ASSIGNMENT: Starting at the line that contains "Where should I", return every line through the end of the data exactly, without pictures.

Stored records:
==*==

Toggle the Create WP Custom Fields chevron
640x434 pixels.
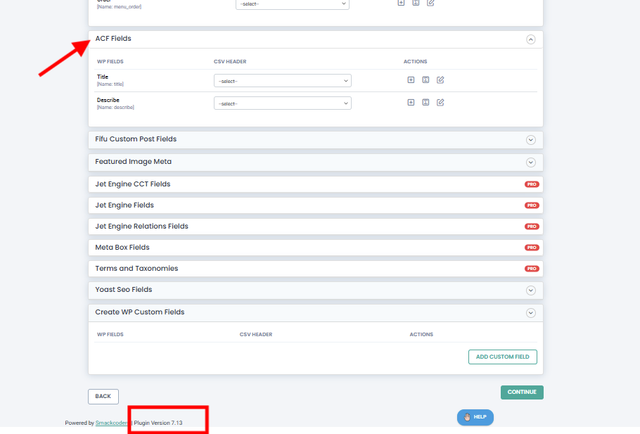point(530,313)
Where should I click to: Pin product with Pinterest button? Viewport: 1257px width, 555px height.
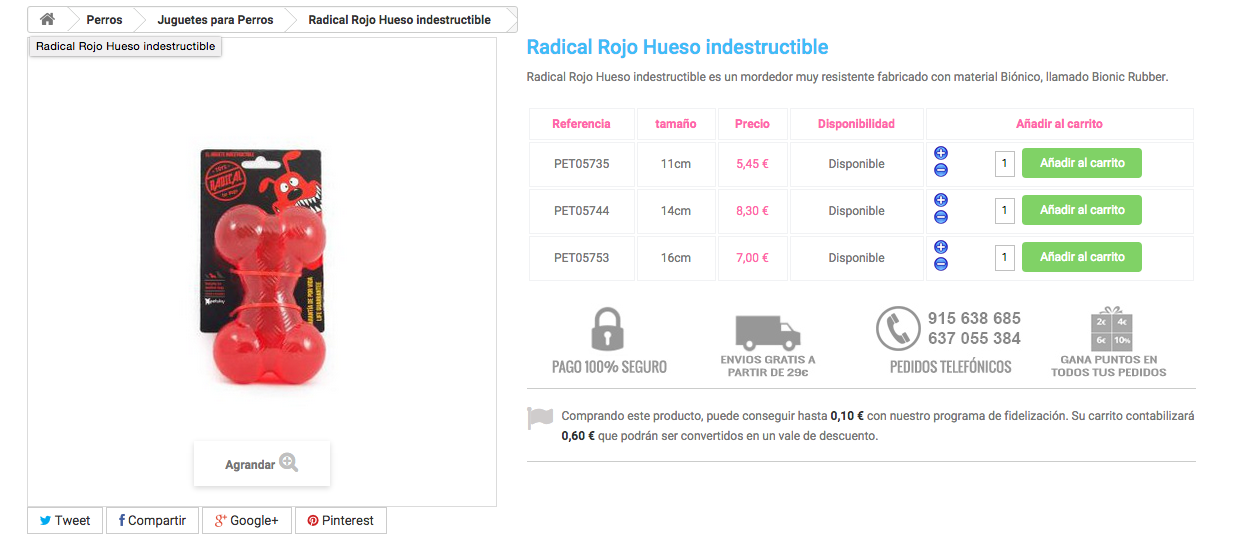340,521
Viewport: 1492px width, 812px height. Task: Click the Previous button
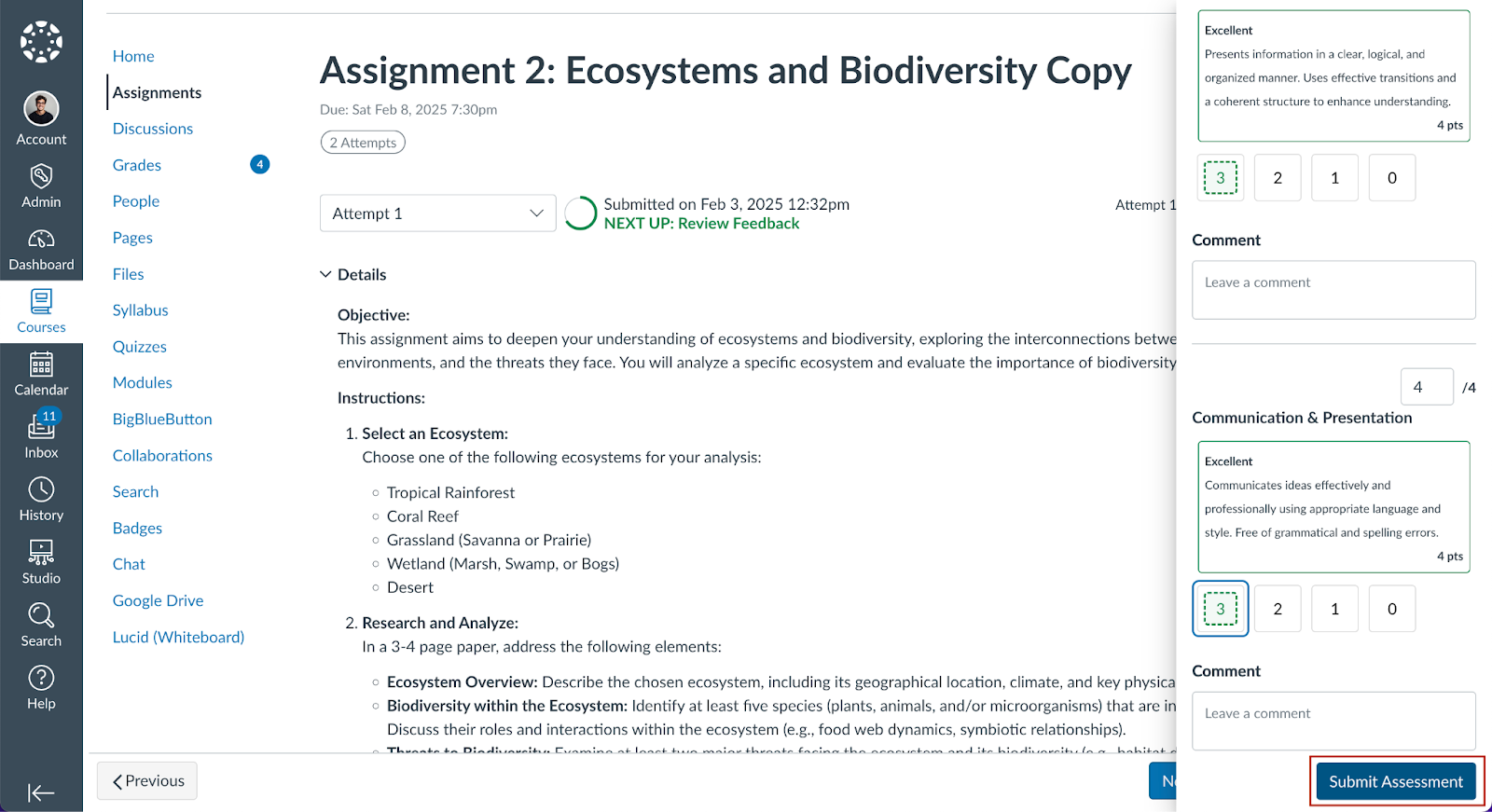pos(147,781)
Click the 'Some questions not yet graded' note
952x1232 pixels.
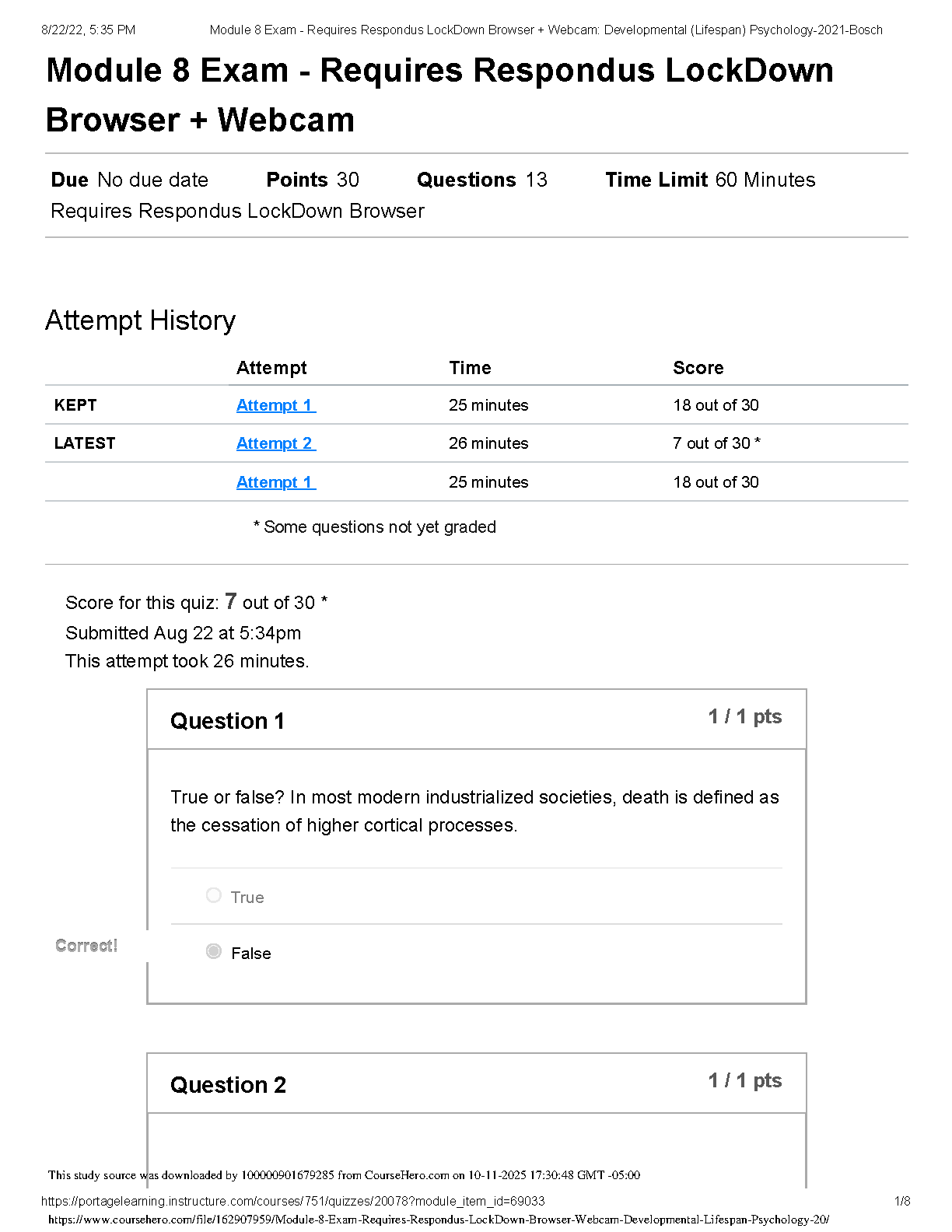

==*==

RESPONSE:
Where should I click to: Pin product with Pinterest button? Viewport: 1257px width, 555px height.
340,521
Viewport: 1492px width, 812px height. Task: Click the Previous button
pos(147,781)
Click the 'Some questions not yet graded' note
952x1232 pixels.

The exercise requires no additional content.